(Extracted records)
■ ■ ■

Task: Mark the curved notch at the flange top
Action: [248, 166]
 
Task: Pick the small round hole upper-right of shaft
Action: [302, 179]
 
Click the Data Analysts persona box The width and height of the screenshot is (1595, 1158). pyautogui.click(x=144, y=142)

■ ■ ■

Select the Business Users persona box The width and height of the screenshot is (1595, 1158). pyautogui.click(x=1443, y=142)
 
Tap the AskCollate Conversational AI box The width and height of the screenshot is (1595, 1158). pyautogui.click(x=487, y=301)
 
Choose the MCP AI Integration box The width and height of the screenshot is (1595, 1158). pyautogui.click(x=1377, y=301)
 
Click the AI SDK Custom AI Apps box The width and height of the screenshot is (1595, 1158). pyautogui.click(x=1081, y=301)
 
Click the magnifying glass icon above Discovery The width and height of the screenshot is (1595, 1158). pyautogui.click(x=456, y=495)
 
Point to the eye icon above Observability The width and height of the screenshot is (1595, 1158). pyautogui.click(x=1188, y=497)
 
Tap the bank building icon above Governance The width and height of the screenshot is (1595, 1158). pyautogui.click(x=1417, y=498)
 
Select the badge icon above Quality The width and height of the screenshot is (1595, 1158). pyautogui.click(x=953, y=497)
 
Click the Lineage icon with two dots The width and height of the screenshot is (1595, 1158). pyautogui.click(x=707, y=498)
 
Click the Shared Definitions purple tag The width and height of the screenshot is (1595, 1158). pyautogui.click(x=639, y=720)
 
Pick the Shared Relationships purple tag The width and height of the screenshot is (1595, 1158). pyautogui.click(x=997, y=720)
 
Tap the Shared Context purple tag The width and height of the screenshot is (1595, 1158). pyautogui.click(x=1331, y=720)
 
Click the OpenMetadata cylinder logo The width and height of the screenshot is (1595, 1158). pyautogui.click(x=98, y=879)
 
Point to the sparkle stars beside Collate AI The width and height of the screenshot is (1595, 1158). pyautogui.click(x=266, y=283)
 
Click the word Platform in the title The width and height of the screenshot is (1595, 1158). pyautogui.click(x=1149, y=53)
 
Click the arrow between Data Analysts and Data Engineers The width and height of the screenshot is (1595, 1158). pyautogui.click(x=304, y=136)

■ ■ ■

**Short task:** Repeat the records above from the line containing "Task: Mark the curved notch at the flange top" through the line containing "Click the Data", keeping both of those lines.

**Task solution:**
Task: Mark the curved notch at the flange top
Action: [248, 166]
 
Task: Pick the small round hole upper-right of shaft
Action: [302, 179]
 
Click the Data Analysts persona box The width and height of the screenshot is (1595, 1158). pyautogui.click(x=144, y=142)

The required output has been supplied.